In the following nuclear reaction,
$$D \xrightarrow{\alpha} D_1 \xrightarrow{\beta} D_2 \xrightarrow{\alpha} D_3 \xrightarrow{\gamma} D_4$$
Mass number of $$D$$ is 182 and atomic number is 74. Mass number and atomic number of $$D_4$$ respectively will be

We need to track the mass number (A) and atomic number (Z) through a series of nuclear decays. For nucleus D, A = 182 and Z = 74.

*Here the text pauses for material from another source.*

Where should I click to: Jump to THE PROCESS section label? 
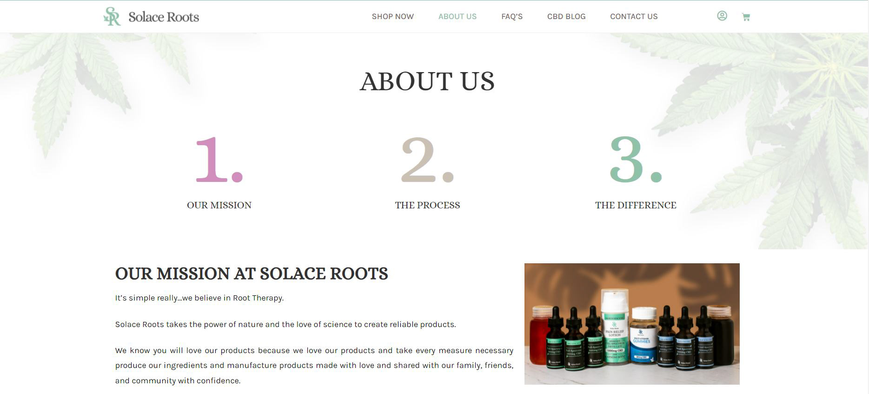pos(427,205)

In alpha decay (D → D₁), mass number decreases by 4 and atomic number decreases by 2.

$$D_1: A = 182 - 4 = 178, \quad Z = 74 - 2 = 72$$

In beta (β⁻) decay (D₁ → D₂), mass number stays the same and atomic number increases by 1.

$$D_2: A = 178, \quad Z = 72 + 1 = 73$$

Another alpha decay (D₂ → D₃) gives:

$$D_3: A = 178 - 4 = 174, \quad Z = 73 - 2 = 71$$

In gamma decay (D₃ → D₄), neither mass number nor atomic number changes (only energy is released).

$$D_4: A = 174, \quad Z = 71$$

The mass number and atomic number of D₄ are 174 and 71 respectively. The answer is Option A: 174 and 71.